From 2011 to 2016, more than $100 billion worth of drugs went off-patent. But here’s where the story gets interesting for Indian investors.
Opportunities for Indian Pharma Companies
While the patent cliff poses challenges for innovator companies, it also creates significant opportunities for generic drug manufacturers across the world, particularly those based in India. When a drug’s patent expires, generic companies can produce bioequivalent versions of the drug at a fraction of the original price. This not only makes the drug more accessible to patients but also allows generic manufacturers to strengthen their financials.
India, which is one of the largest producers of generic medicines globally, is likely to benefit immensely from the upcoming patent cliff.
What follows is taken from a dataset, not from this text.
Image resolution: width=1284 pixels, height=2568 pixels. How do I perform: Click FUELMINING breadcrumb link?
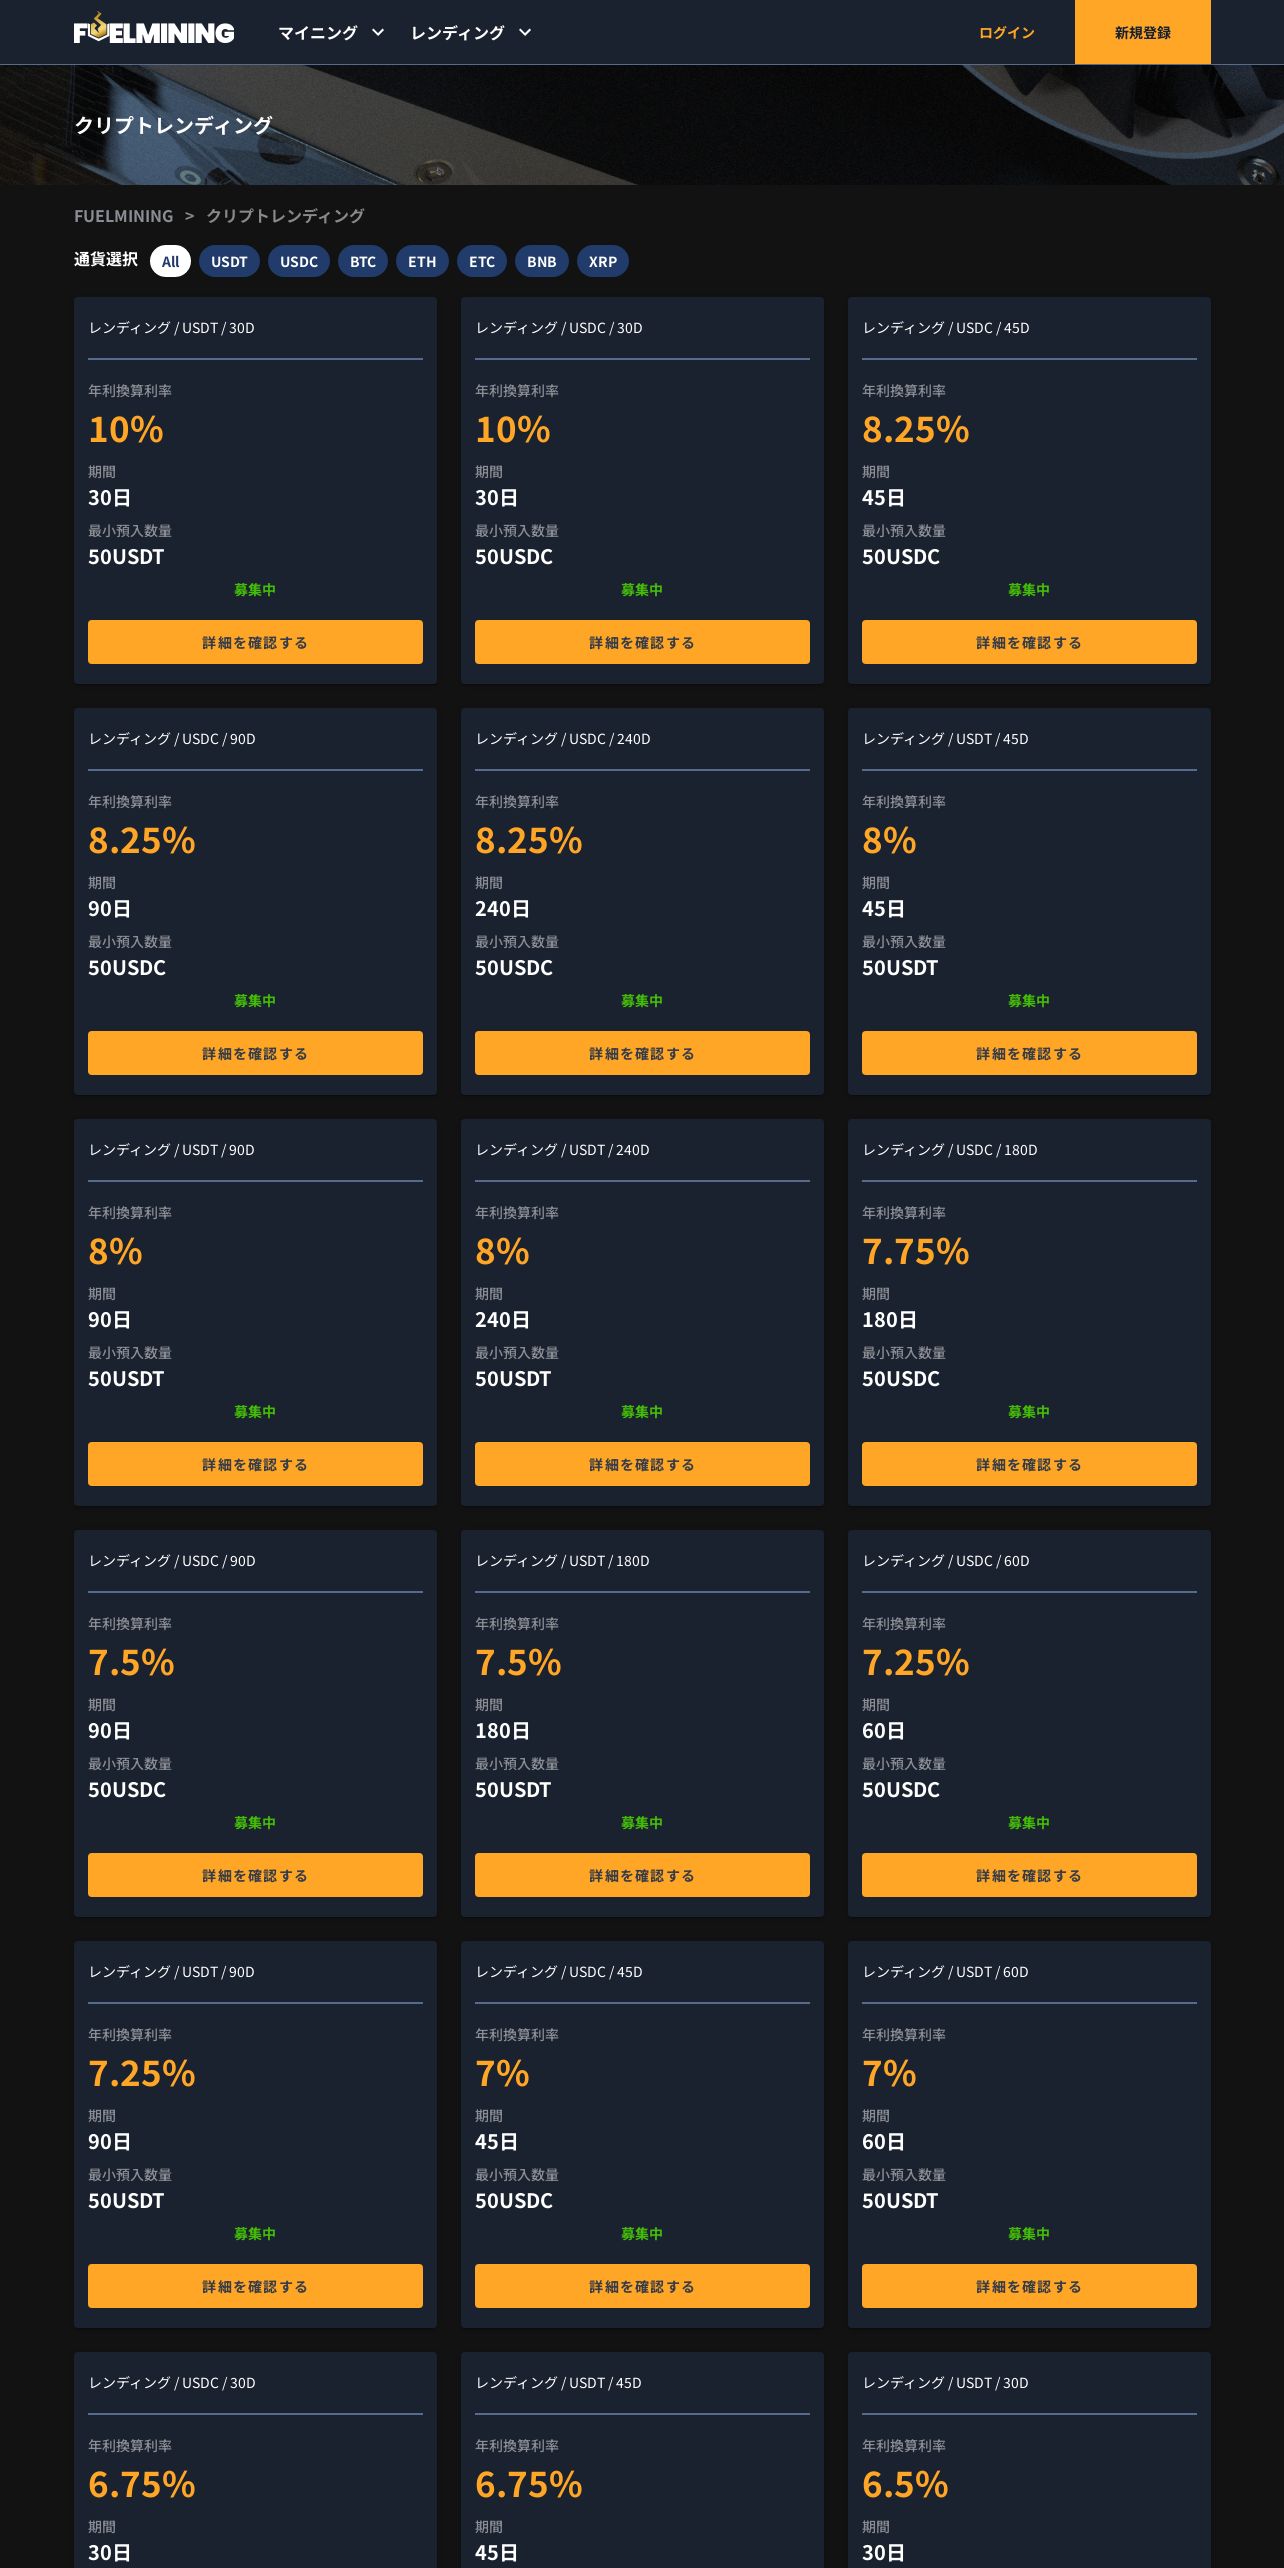coord(123,216)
With more than 60,000 different generic brands across 60 therapeutic categories, Indian pharma companies have already established themselves as a key player in the global market. In FY23, Indian pharmaceutical exports crossed $25 billion, and the future looks even more promising.
Looking Ahead: The Ongoing Patent Cliff and Investment Opportunities
We are in the midst of a large number of patents getting expired, with more than $200 billion worth of drugs by 2030. This presents a golden opportunity for investors to capitalize on the growth potential of Indian generic pharma companies.
The Nifty Pharma index outperformed the Dow Jones Pharma index between 2010 and 2015. During this period, the Dow Jones Pharma index grew by 99%, while the Nifty Pharma index surged by 219%, doubling its returns.
The ratio chart below illustrates this trend. The Nifty Pharma index outperformed the NASDAQ VANECK Pharma ETF from 2009 to 2016, after which the sector showed a sluggish momentum and moved sideways for the next 7 years. However, the Nifty Pharma sector has started rallying in recent months, and it broke its previous high in June 2024. This current rally and ongoing patent cliff are signaling the strong growth potential of the Indian pharma sector.
India is expected to play a crucial role in the global pharmaceutical market in the coming years. The Indian pharma sector is likely to grow at a CAGR of 12-16% during 2024-30 whereas the global pharma sector is likely to grow at a CAGR of 6-8% during the same period.
The Federation of Indian Chambers of Commerce & Industry (FICCI) estimates that the market size of the Indian pharmaceutical industry will reach $130 billion by 2030. With India exporting approximately 30% of its total pharmaceutical exports to the U.S., the world’s largest pharmaceutical market, the potential for growth is enormous.
The patent cliff may be a challenge for some, but for those who see the potential in the Indian pharma sector, it represents an opportunity for significant gains.
Technical Outlook:
Nifty closed at 25,236 on Friday, marking a 1.66% gain for the week and a 1.14% rise for the month. Following a period of consolidation in mid-August the Nifty rebounded sharply, advancing for 12 consecutive sessions.
The daily chart reveals a breakout from a diamond pattern, with the rally gaining traction. Nifty is now positioned above all short-term moving averages, while the daily RSI remains robust near the 70 level. Sector-wise, Nifty IT surged 4.13% over the week, strengthening the index’s bullish momentum.
The global markets maintain a positive tone, which the domestic market has mirrored effectively. The India VIX currently stands at 13.39 and remains below the 15 mark, there would be a mixed outlook. Overall, Nifty is anticipated to trade sideways with a positive bias. The important support is placed around 25,000 levels.